• Articolo:

----

Giro99
Siamo tutti sovversivi
Lettera aperta del portavoce disobbediente Francesco
Caruso dal carcere di Viterbo
Ai fratelli e alle sorelle
del movimento dei movimenti
Alla società civile
Alle moltitudini in cammino
per un altro mondo possibile
Un milione di persone sono tante.
Un milione di persone, di uomini e donne a Firenze
ha detto, ribadito e
gridato a gran voce che un altro mondo è
possibile e necessario, un mondo
senza guerre e bombardamenti 'umanitari', un mondo
nel quale le guerre si
evitano semplicemente non facendole, un mondo
nel quale la casa, il lavoro,
il reddito, l'acqua, la terra sono diritti di
tutti e non privilegi per
alcuni.
Un milione di persone che dicono
e rivendicano queste cose sono molte. Per
qualcuno, nei palazzi di potere, sono anche troppe.

----

• Dati disponibili:
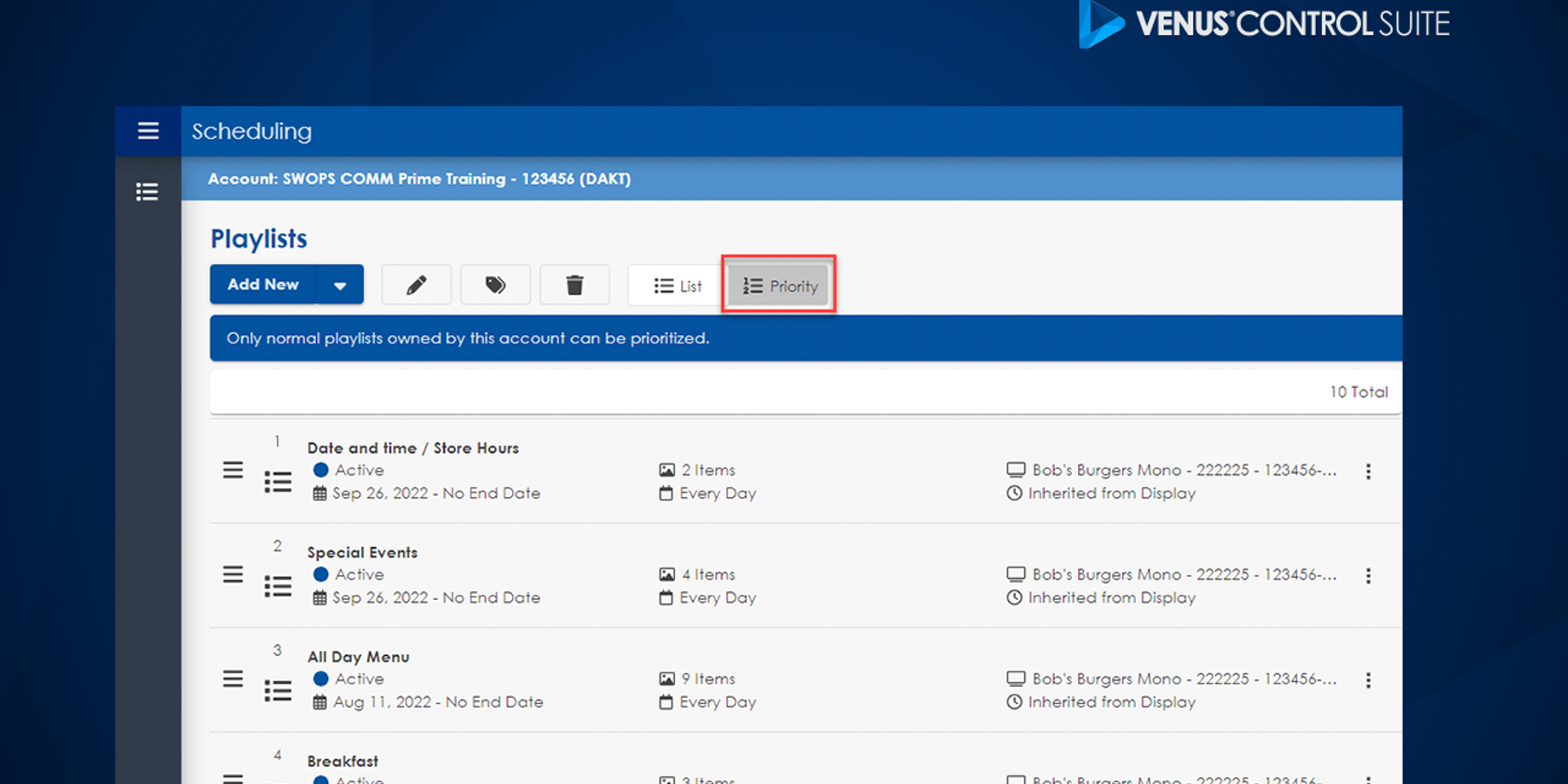
Task: Switch to Priority view
Action: 780,286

----

• Breve esercizio A: Secondo la lettera aperta dal carcere di Viterbo, in quale città un milione di persone ha gridato che un altro mondo è possibile?
• Breve esercizio B: Prosegui, per favore, la lettera aperta dal carcere di Viterbo partendo dall'ultima frase riportata.

• Risultato esercizio A: A Firenze.

• Risultato esercizio B:
Firenze è stata un'ulteriore
tappa delle moltitudini in movimento che da
Seattle a Genova, da Napoli a Praga hanno rilanciato
a livello mondiale le
rivendicazioni degli indios zapatisti, elementari
ma al tempo stesso
rivoluzionarie: Democrazia, Giustizia, Dignità.
Da questa cella piena di sbarre,
democrazia giustizia e dignità sono parole
vuote, concetti e valori impercettibili.
In questa discarica umana, in questo
carcere pieno di disperazione e disagio
sociale, la dignità umana non è
calpestata, ma semplicemente non esiste.
Come movimento siano sempre stati
dalla parte degli ultimi, degli esclusi,
delle vittime della selvaggia globalizzazione
neoliberista.
Dalle periferie degradate di Napoli
ai campi profughi in Palestina, dalle
zone terremotate in Molise a Sarajevo sotto i
bombardamenti, abbiamo sempre
messo in gioco i nostri corpi e impegnato le nostre
energie per conoscere,
comprendere e combattere le tante contraddizioni
e ingiustizie del nostro
tempo.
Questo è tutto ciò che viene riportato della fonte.